We combed through the SNL archives to try to filter out the best sketches about LA over the last 40 years. There were plenty of botox jokes, LAPD jabs and O.J. Simpson coverage, plus a bizarre Tori Spelling bit. The surfer-filled, Hollywood-centric caricatures feel like tired and cheap punchlines. But nothing else is as affectionately self-deprecating as “The Californians,” a soap opera send-up of SoCal tropes with an original sketch subtitle of “Drama off the 405.”

In an interview with The Hollywood Reporter, sketch writer and star Fred Armisen attributed the premise to conversations he had about visiting LA that always seemed to land on what roads he was driving on. Sure, the geography in the sketches is way off, but the ad nauseum references to San Vicente and the 10 as well as shout-outs to Zankou Chicken and Umami Burger feel so spot-on.

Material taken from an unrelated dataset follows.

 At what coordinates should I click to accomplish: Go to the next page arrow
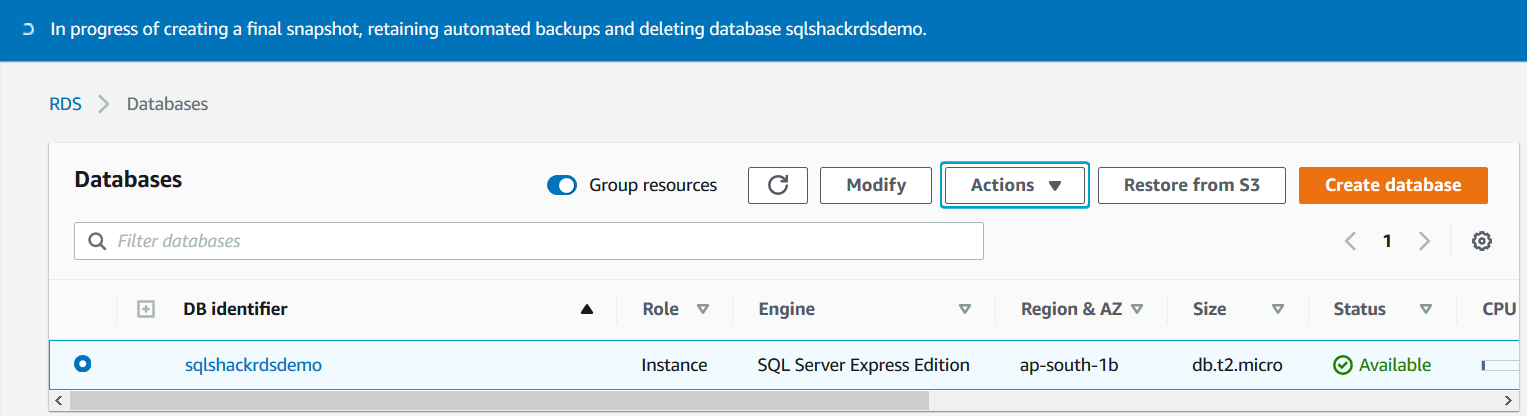pyautogui.click(x=1424, y=241)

Mirror gazes and blond wigs aside, “The Californians” completely nails the neurotic ticks that keep LA surreal. That even includes the way Bill Hader and Kristen Wiig—both Groundlings alumni—deliver lines about a quotably incoherent “Marina del Reh” and over-and-under-articulated inflections that make as little sense as our sunburned Midwestern pronunciation of San Pedro.

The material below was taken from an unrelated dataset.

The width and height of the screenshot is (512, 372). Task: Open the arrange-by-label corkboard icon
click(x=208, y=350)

As for those geography gaffes, we’re willing to forgive Armisen. No, Beverly Glen won’t take you up to Encino and there’s no Culver exit on the 105, but Fountain does dead end at a junior high that Carol Burnett used to attend—they got that one right, but oh, there were go, talking about driving in LA again. What makes it work is that it sounds right. Just like real Angelenos, the scripts mostly avoid Hollywood and Sunset and instead reference uniquely LA-sounding streets like Carmelita, Alvarado and Pico; somehow our ordinary surface streets begin to sound like communal in-jokes.

A conversation from The Californians

(Still wrong.)

There hasn’t been a new "Californians" sketch in almost two years; considering that the last three or four pummeled the joke into submission, that’s not necessarily a bad thing. But the recurring sketch tapped into something about our crazy automobile-centric world, where people have a preference over canyon roads and taking the 91 to the 605 to the 105 to the 110 to the 10 is a viable alternative to the 5. As a guest starring Steve Martin asked: Does anyone know how to get from Wilshire to the PCH?